In evaluations of health care quality, patient satisfaction is a performance indicator measured in a self-report study and a specific type of customer satisfaction metric.

==Validity as a metric for evaluating health care quality==
Because patients may be dissatisfied with health care which improves their health or satisfied with health care which does not, there are circumstances in which patient satisfaction is not a valid indicator of health care quality even though it is often used as such.

Many studies in acute medicine have failed to identify a relationship between patient satisfaction and health care quality. However, in long-term conditions such as rheumatoid arthritis and other chronic inflammatory arthritides patient satisfaction with care has been measured reliably and shown to be an outcome of care.

==Factors influencing patient satisfaction==
Patients' satisfaction with an encounter with health care service is mainly dependent on the duration and efficiency of care, and how empathetic and communicative the health care providers are. It is favored by a good doctor-patient relationship. Also, patients who are well-informed of the necessary procedures in a clinical encounter, and the time it is expected to take, are generally more satisfied even if there is a longer waiting time. Another critical factor influencing patient satisfaction is the job satisfaction experienced by the care-provider.

Another factor influencing patient satisfaction is the dynamic of power between the patient and practitioner. Perceived power imbalances—often stemming from differences in medical knowledge or communication styles—may lead some patients to feel intimidated, patronized, or disempowered during healthcare interactions, potentially decreasing their overall satisfaction.

One proposed method for addressing this issue is collaborative communication, a model in which the patient and healthcare provider engage as partners in the care process. This approach emphasizes shared decision-making, mutual respect, and open dialogue. By fostering a more equitable relationship, collaborative communication has been associated with increased patient trust, transparency, and satisfaction with care.

==By region==

In the United States, hospitals whose surgery patients reported being highly satisfied also performed higher quality surgical procedures. The implication of this is that there does not need to be trade-off between high patient satisfaction and quality patient care.

The Consumer Assessment of Healthcare Providers and Systems or CAHPS survey is an ongoing research project to guide the development of consumer surveys being used assess the quality of care provided by health plans, physician groups, and clinicians. It is an example of a major research effort which studies the significance of consumer responses to surveys.

==Research==
By 1998 the process of measuring and reporting of patient satisfaction had become an established industry.

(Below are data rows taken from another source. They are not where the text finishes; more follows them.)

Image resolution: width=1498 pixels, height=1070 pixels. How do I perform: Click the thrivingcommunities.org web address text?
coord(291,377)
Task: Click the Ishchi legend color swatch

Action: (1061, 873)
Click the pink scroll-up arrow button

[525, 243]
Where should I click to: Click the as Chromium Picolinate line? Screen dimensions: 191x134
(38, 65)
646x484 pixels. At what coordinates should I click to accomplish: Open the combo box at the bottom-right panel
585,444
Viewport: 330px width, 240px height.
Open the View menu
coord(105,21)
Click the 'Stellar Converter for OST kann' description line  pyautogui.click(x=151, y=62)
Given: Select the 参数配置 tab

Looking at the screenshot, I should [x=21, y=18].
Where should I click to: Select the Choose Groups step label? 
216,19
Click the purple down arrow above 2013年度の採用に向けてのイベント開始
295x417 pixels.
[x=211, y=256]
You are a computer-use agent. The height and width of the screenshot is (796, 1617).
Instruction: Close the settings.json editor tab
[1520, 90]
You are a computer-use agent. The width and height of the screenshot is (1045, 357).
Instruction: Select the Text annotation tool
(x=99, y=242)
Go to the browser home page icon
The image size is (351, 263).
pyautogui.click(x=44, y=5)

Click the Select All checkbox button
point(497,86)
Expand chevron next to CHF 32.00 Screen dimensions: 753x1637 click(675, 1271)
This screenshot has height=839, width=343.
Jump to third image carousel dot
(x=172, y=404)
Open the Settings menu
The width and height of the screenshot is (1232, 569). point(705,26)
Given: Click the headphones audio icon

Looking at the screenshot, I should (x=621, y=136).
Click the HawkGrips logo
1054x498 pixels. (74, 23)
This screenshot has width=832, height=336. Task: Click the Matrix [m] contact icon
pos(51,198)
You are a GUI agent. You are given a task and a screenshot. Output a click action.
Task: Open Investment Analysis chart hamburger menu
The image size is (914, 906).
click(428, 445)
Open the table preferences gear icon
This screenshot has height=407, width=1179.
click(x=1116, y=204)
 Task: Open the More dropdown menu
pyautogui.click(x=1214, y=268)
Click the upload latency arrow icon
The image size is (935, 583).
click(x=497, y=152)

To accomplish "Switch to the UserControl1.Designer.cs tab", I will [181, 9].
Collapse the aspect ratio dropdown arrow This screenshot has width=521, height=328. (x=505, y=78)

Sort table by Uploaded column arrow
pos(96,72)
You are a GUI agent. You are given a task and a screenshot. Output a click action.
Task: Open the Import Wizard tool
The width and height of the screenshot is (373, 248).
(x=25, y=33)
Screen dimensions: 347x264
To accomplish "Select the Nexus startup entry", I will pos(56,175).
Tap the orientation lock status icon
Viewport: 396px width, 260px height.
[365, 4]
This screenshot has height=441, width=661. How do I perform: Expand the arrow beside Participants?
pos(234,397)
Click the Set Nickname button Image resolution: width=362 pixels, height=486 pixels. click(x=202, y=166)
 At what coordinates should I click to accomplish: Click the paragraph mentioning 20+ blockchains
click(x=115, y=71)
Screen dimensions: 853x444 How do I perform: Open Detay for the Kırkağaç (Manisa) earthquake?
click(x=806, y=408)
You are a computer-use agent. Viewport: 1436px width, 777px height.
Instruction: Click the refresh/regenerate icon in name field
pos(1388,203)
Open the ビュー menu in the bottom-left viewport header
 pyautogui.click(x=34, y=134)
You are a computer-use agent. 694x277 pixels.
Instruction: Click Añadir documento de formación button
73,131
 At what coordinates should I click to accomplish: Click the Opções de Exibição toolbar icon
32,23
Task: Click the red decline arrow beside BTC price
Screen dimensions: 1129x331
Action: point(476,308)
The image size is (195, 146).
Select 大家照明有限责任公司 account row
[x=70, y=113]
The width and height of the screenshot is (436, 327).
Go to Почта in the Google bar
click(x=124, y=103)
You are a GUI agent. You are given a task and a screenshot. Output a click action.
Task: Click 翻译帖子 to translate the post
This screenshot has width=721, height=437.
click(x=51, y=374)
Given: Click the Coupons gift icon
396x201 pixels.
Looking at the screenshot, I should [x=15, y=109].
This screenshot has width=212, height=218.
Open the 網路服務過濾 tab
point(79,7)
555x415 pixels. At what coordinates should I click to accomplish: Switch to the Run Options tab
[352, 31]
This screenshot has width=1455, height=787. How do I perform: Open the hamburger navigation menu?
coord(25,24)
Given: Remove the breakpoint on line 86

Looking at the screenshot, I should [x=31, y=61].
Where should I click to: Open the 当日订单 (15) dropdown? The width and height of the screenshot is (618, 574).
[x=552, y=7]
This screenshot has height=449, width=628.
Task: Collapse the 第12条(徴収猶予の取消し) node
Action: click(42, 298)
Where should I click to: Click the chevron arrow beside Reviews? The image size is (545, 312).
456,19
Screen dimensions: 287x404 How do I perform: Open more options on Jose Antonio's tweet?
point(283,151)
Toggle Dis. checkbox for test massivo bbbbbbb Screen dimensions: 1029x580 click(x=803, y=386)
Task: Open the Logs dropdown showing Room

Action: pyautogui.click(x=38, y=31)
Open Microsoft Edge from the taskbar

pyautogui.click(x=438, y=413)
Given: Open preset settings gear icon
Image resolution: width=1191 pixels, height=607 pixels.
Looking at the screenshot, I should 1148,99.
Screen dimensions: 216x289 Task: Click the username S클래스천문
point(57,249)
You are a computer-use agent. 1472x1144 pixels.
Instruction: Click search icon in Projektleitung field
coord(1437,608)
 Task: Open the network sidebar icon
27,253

A concern about asking patients about the quality of their care is that patients tend to be more satisfied by attractive healthcare than by effective healthcare, and satisfaction reports may not give good information about the ability of a hospital, doctor, or treatment to improve their health. Higher patient satisfaction have been associated with less emergency department use but with greater inpatient use, higher overall health care and prescription drug expenditures, and increased mortality. Despite these concerns, more and more research has established customer satisfaction as a valid and reliable measure of customer behaviors and organizational performance. reduced complaint behavior about their primary care physician, and lower likelihood of terminating a relationship

Among healthcare consumers—i.e., patients—satisfaction is best understood as a multi-attribute model with different aspects of care determining overall satisfaction. Importantly, lower performance on an attribute creates much more dissatisfaction than the satisfaction generated by higher performance on an attribute; in other words, negative performance is more consequential than positive performance. Thus, ensuring overall patient satisfaction, it is more important to reduce negative performance on the patient-care dimension with the worst perceived performance than to maximize positive performance on another dimension. A fruitful solution can be measuring patient dissatisfaction instead of satisfaction.